Saat memasuki masa remaja, pria XXY mungkin memiliki payudara yang lebih besar, tulang yang lebih lemah, dan tingkat energi yang lebih rendah daripada anak laki-laki lainnya.

Pada usia dewasa, pria dengan kelainan kromsom XXY terlihat mirip dengan pria normal, rata-rata tinggi badan mereka lebih tinggi dari pria normal pada umumnya. 

Mereka juga lebih rentan memiliki masalah kesehatan tertentu, seperti gangguan autoimun, kanker payudara, penyakit pembuluh darah, osteoporosis, dan kerusakan gigi.

Laki-laki XXI dapat memiliki kehidupan seks yang normal, Tetapi kebanyakan pria XXY tidak subur karena tubuh mereka tidak menghasilkan sperma yang cukup.

Perkembangan bahasa

Sebagai anak laki-laki, tidak jarang laki-laki XXY memiliki berbagai macam masalah bahasa, seperti belajar, terlambat berbicara, kesulitan menggunakan bahasa untuk mengungkapkan pikiran dan kebutuhan, masalah membaca, dan kesulitan memproses apa yang mereka dengar.

Sebagai orang dewasa, pria XXY mungkin lebih sulit melakukan pekerjaan yang melibatkan membaca dan menulis, tetapi kebanyakan memiliki pekerjaan dan memiliki karier yang sukses.

Perkembangan sosial

Saat masa bayi, pria XXY cenderung tenang dan tidak rewel. Ketika mereka semakin tua, mereka biasanya lebih tenang, kurang percaya diri, kurang aktif, dan lebih relatif lebih patuh dibandingkan anak laki-laki lain.

Saat masa remaja, pria XXY cenderung pendiam dan pemalu. Mereka mungkin memiliki masala di sekolah dan olahraga, yang berarti mereka mungkin memiliki lebih banyak masalah "penyesuaian" dengan anak-anak lain.

Namun, saat beranjak dewasa, pria XXY dapat hidup normal seperti pria pada umumnya; mereka memiliki teman, keluarga, dan hubungan sosial yang normal.

Terapi apa yang dapat diberikan pada pria dengan Sindrom Klinefelter?

Pola kromosom XXY tidak dapat diubah. Namun, ada berbagai cara yang dapat dilakukan untuk mengobati gejala kondisi XXY.

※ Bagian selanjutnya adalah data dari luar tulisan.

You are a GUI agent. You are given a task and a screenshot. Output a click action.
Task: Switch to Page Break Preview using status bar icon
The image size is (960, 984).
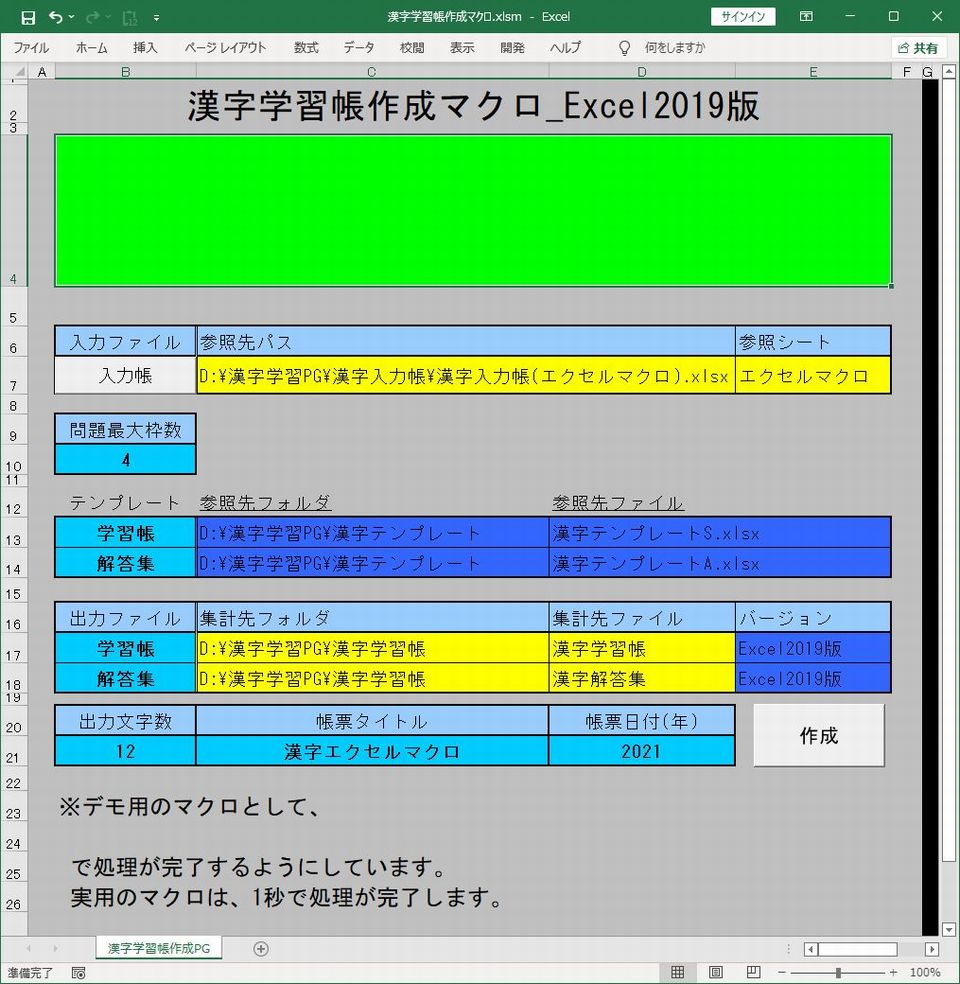coord(751,971)
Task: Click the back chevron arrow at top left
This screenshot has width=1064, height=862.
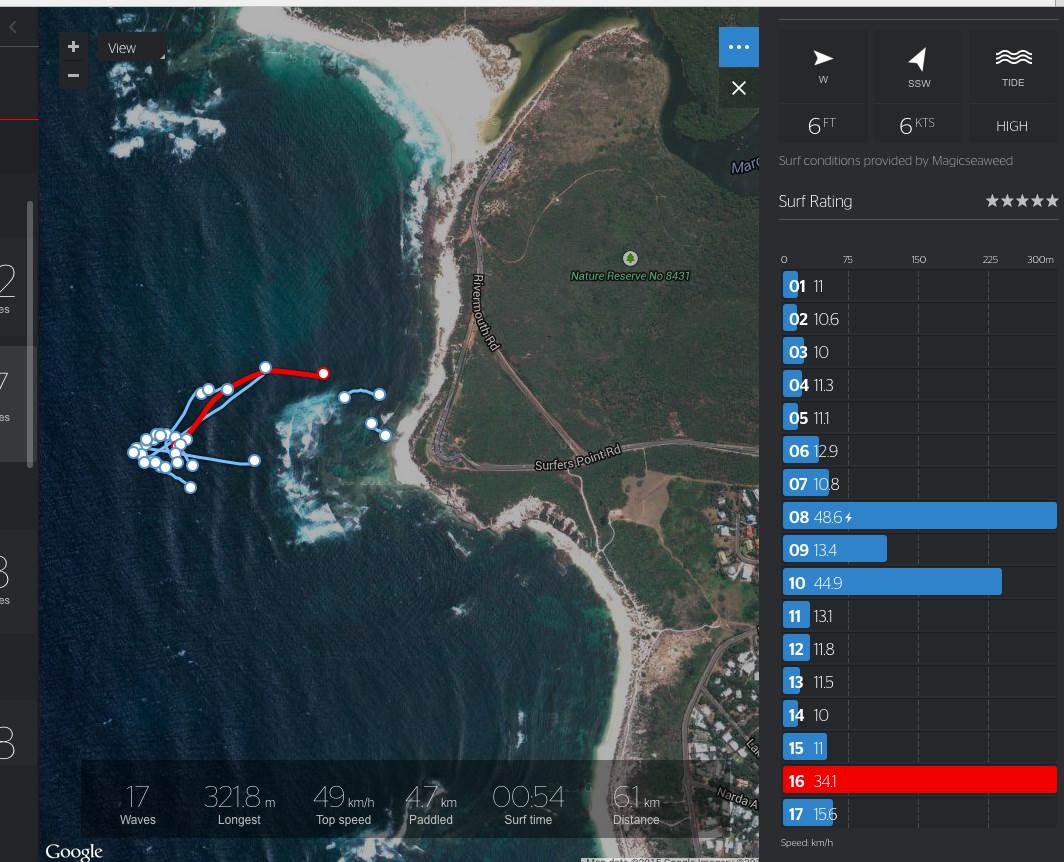Action: tap(13, 28)
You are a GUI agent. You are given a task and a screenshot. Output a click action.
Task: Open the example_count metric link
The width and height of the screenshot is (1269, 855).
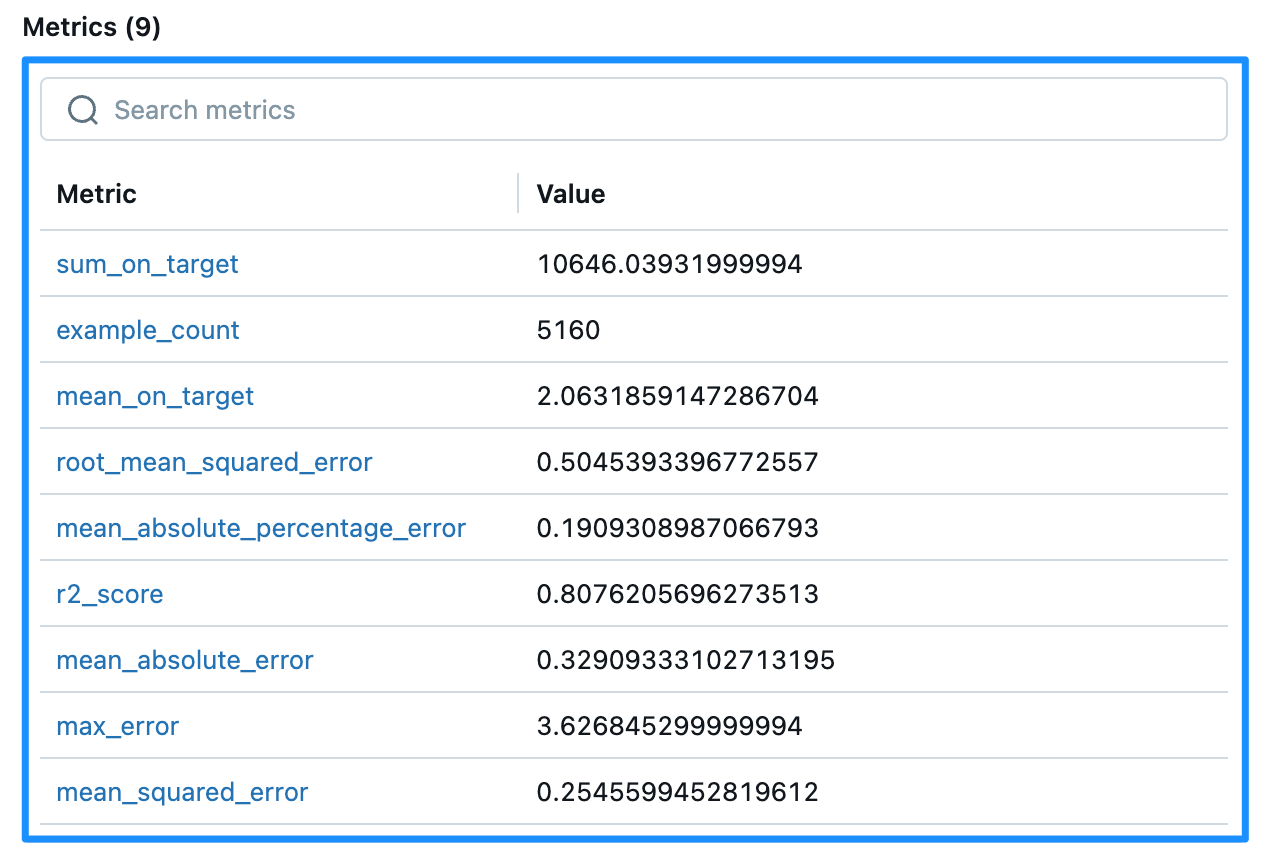click(x=148, y=330)
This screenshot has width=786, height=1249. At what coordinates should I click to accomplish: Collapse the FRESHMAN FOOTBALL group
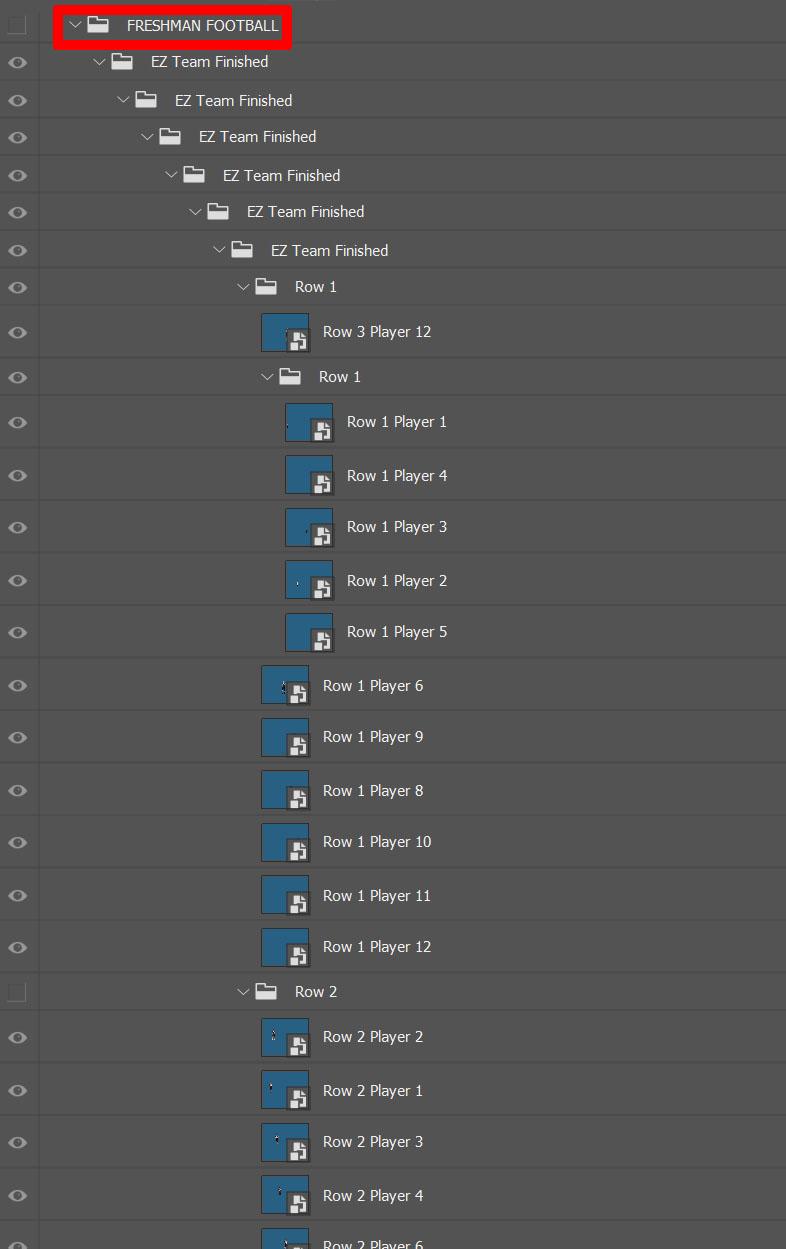click(x=75, y=25)
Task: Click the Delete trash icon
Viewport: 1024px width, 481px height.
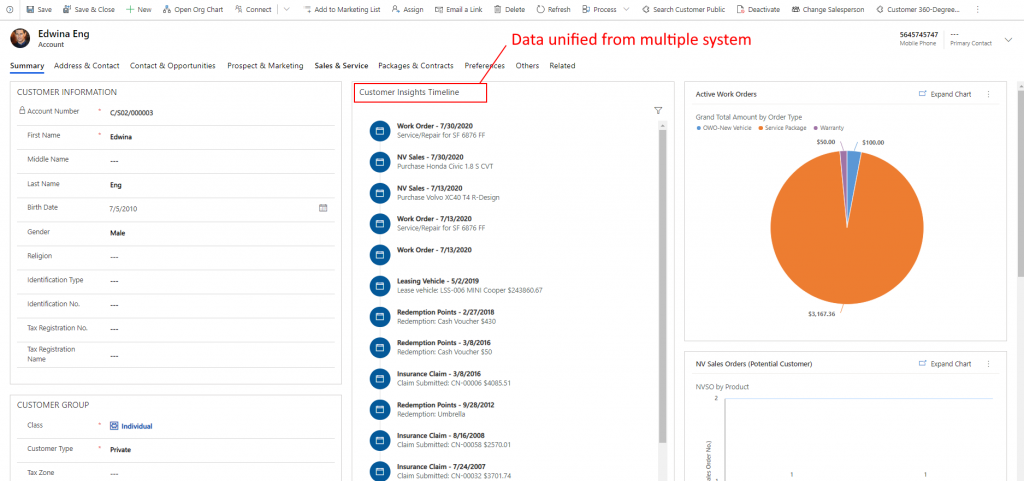Action: [497, 9]
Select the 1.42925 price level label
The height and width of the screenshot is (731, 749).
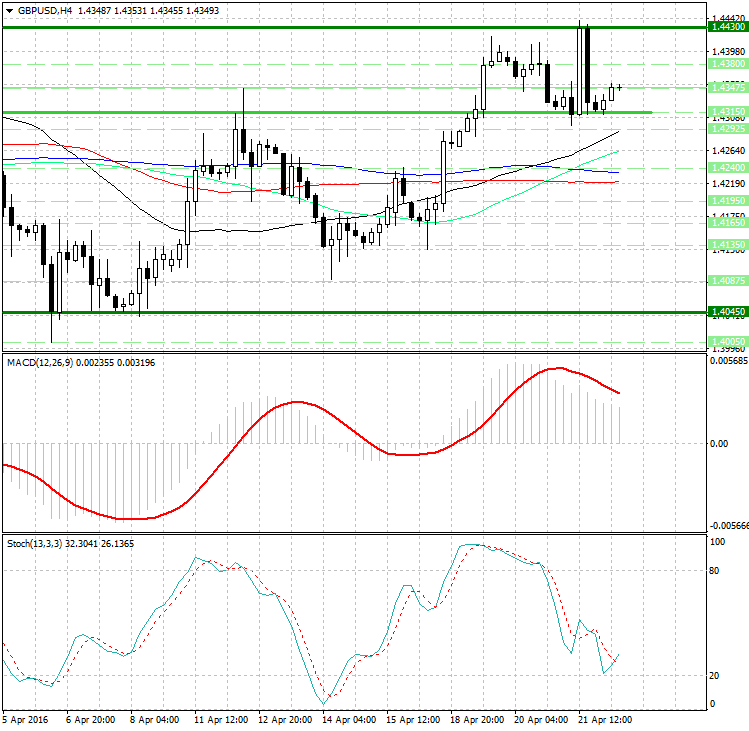pos(726,128)
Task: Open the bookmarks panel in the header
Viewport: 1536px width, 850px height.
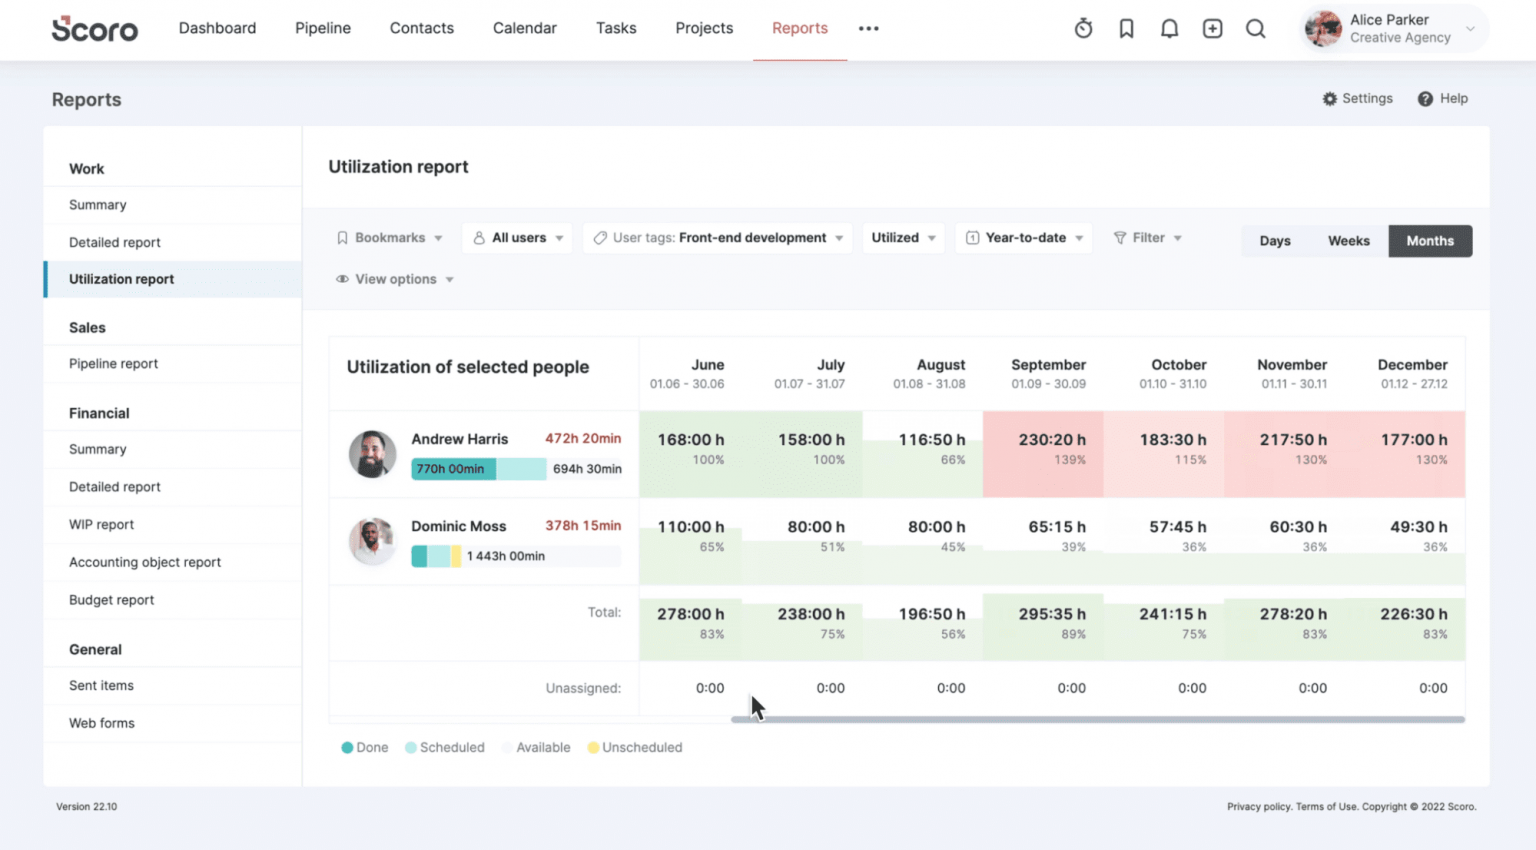Action: coord(1126,28)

• Pendidikan - Sebagai anak-anak, banyak laki-laki dengan gangguan XXY membutuhkan layanan khusus di sekolah. Guru di sekolah dapat membantu dengan menggunakan metode belajar tertentu di kelas, seperti memecah tugas yang lebih besar menjadi tugas-tugas kecil.

• Pilihan terapeutik - Berbagai terapis, seperti fisik, bicara, pekerjaan, perilaku, kesehatan mental, dan terapis keluarga, dapat membantu mengurangi atau menghilangkan beberapa gejala kondisi XXY, seperti kekuatan otot yang buruk, masalah bicara dan bahasa , atau kepercayaan diri yang rendah.

• Perawatan medis - Terapi penggantian testosteron (TRT) dapat sangat membantu pria XXY mendapatkan kadar testosteron mereka secara normal.
  
  Memiliki kadar testosteron yang normal dapat membantu mengembangkan otot sehingga tumbuh lebih besar, memperdalam suara, dan menumbuhkan rambut wajah dan tubuh.
  
  Pengobatan TRT sering dimulai ketika anak laki-laki mencapai pubertas. Selain itu, pengobatan ini dapat membantu mereka dalam hal kesuburan.

Salah satu faktor terpenting untuk semua jenis perawatan adalah memulainya sedini mungkin. Menurut penelitian, sindrom Klinefelter dapat mempersingkat harapan hidup Anda hingga dua tahun. 

Namun, Anda masih bisa menjalani hidup yang panjang dan normal dengan kondisi ini. Semakin cepat Anda mendapatkan perawatan, semakin baik prospek Anda.